Make an exact copy of the records, leaving out the images.

◆ **Information given**
%%

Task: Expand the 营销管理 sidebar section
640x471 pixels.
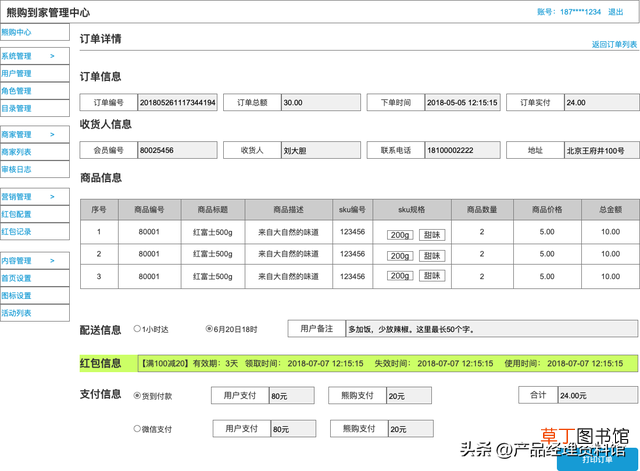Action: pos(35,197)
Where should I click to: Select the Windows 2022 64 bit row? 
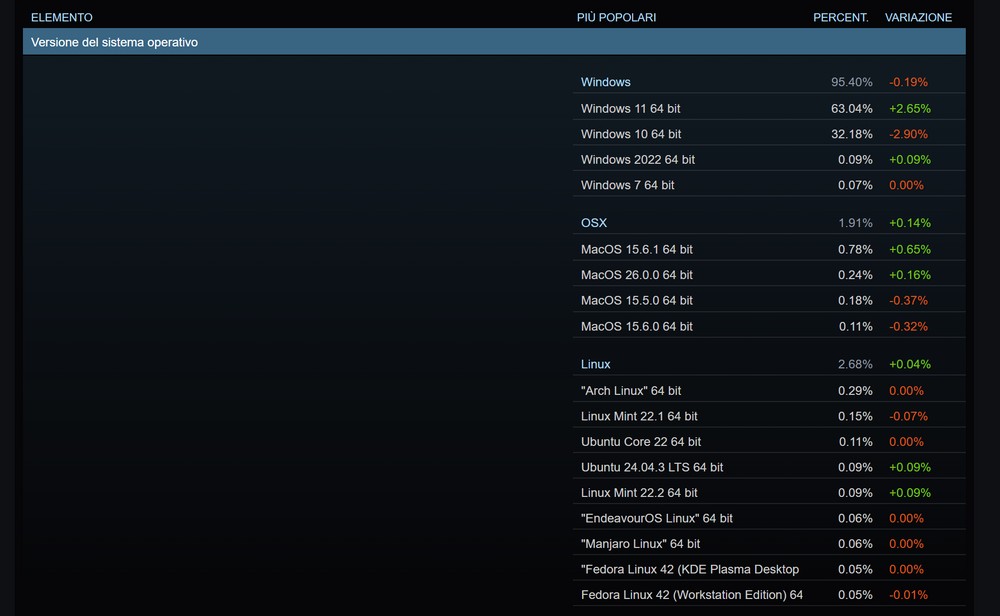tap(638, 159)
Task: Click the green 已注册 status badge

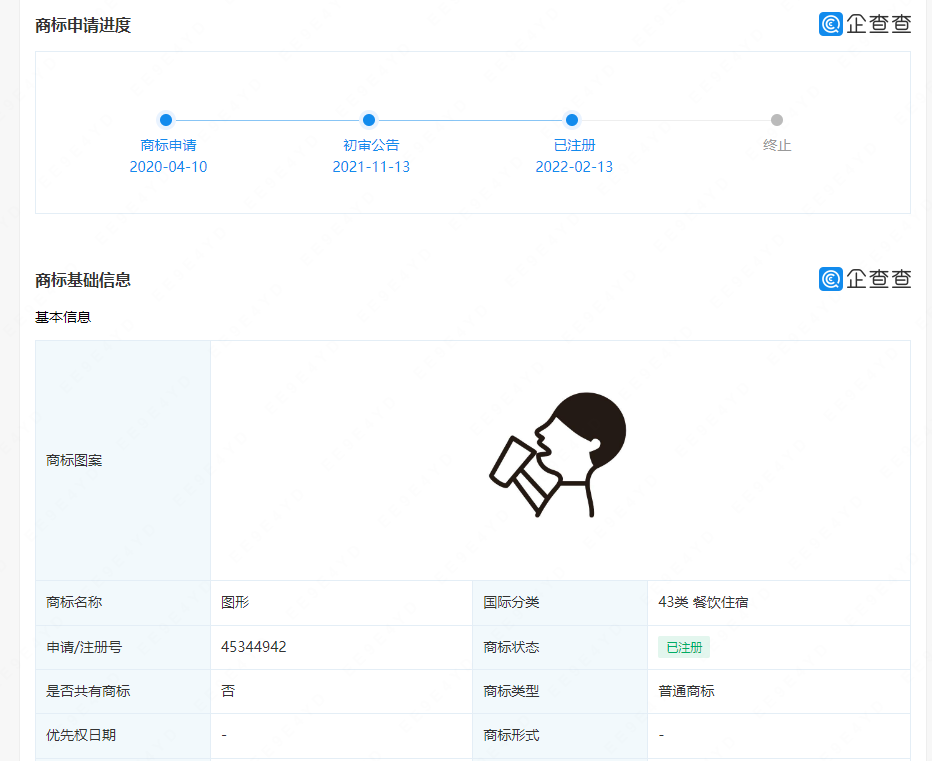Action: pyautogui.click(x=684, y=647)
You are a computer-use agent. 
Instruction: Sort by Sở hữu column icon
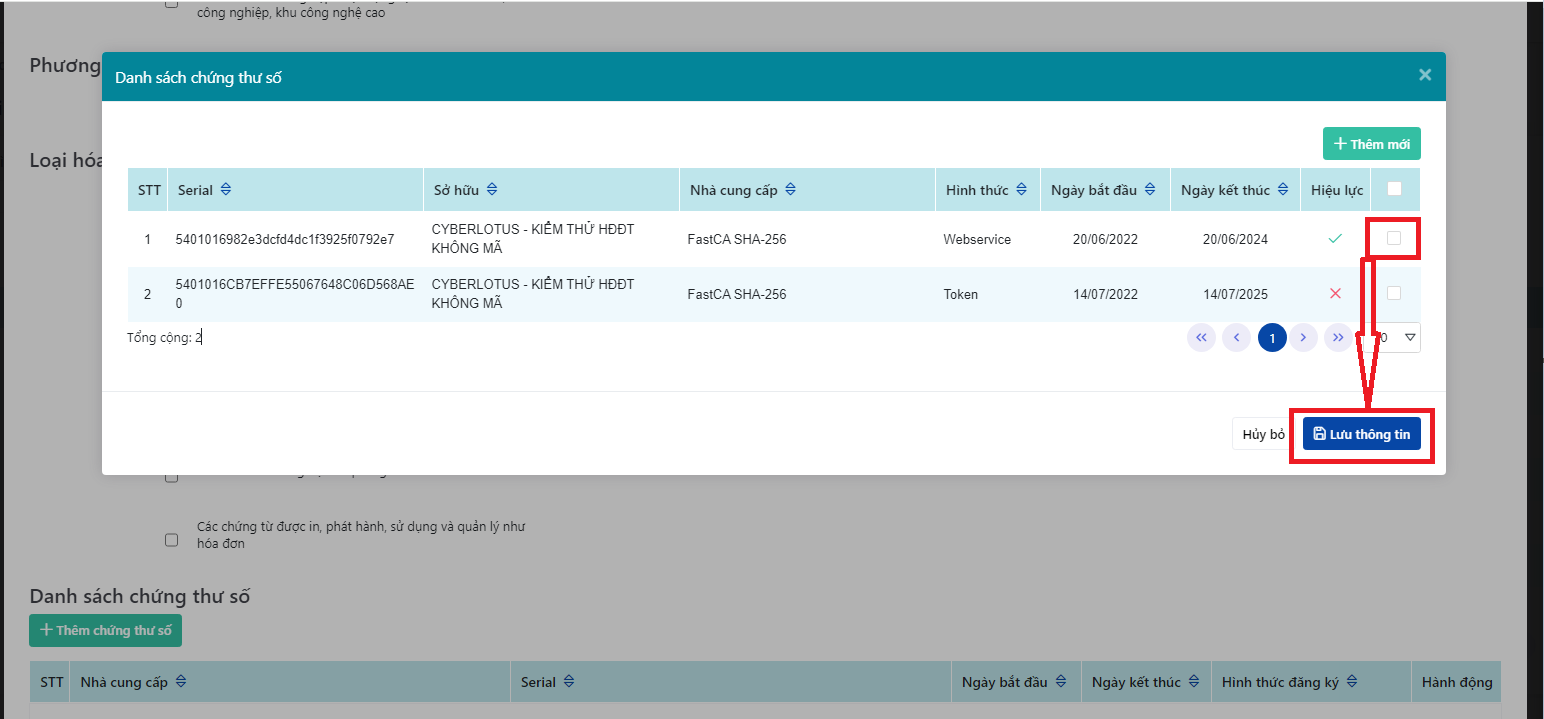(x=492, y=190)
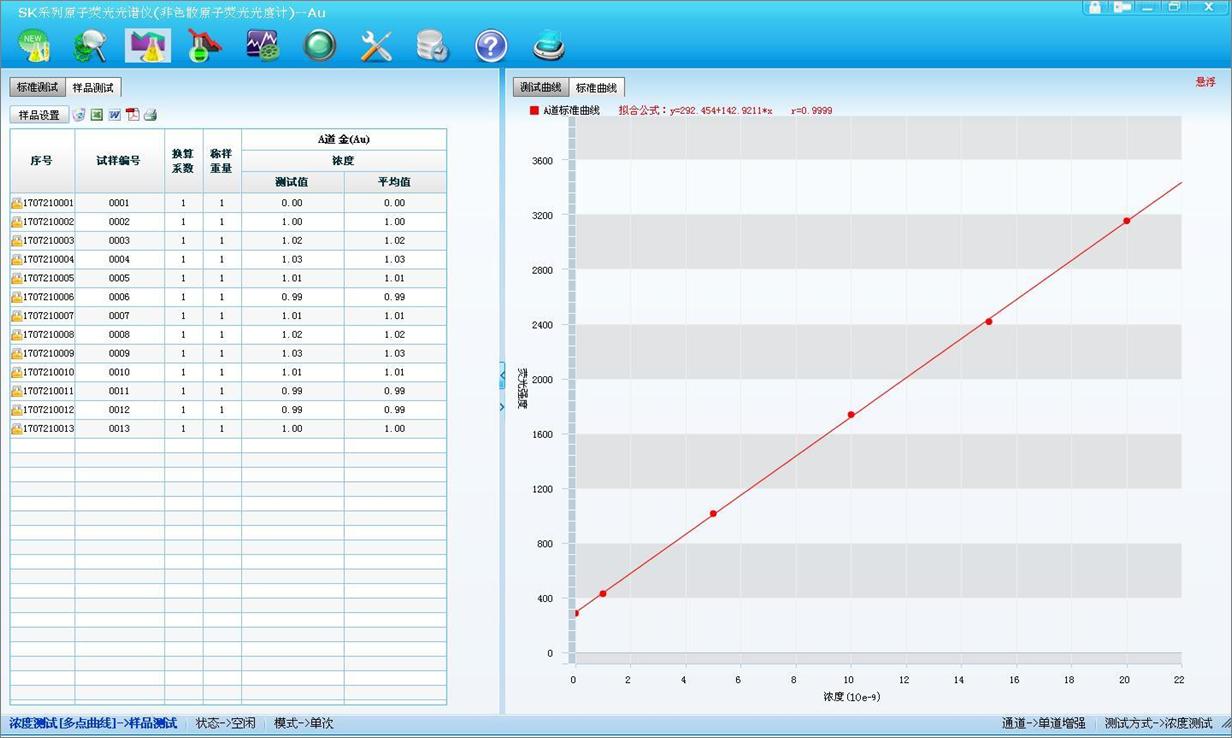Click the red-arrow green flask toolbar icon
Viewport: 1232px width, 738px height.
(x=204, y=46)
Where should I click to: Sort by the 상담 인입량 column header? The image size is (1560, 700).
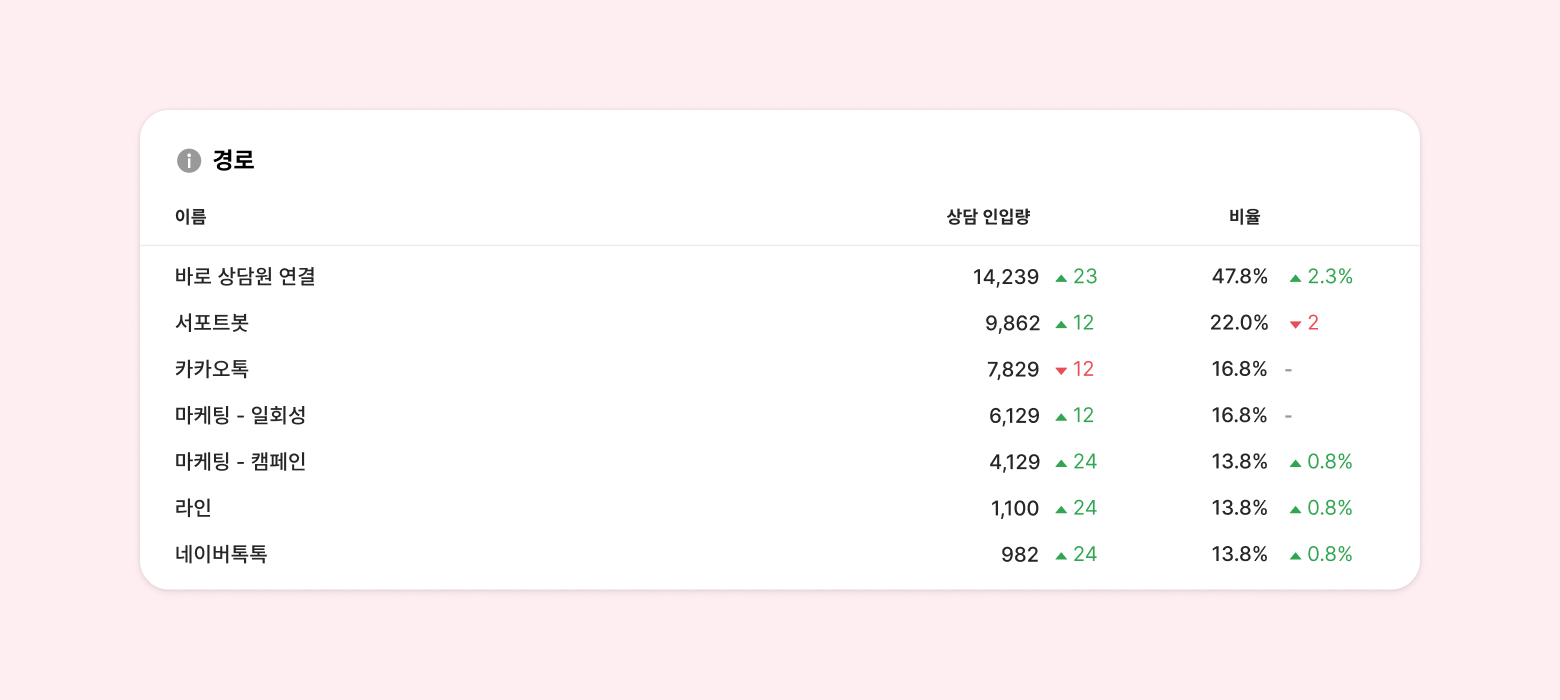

%%

◆ **Written solution**
Task: Expand the 营销管理 sidebar section
640x471 pixels.
Action: pos(35,197)
Where should I click to: Select the Windows 2022 64 bit row? 
tap(638, 159)
Task: Click the green 已注册 status badge

Action: pyautogui.click(x=684, y=647)
You are a computer-use agent. 
Instruction: Sort by Sở hữu column icon
(x=492, y=190)
Click the red-arrow green flask toolbar icon
Viewport: 1232px width, 738px height.
(x=204, y=46)
Where should I click to: Sort by the 상담 인입량 column header? The image size is (1560, 700).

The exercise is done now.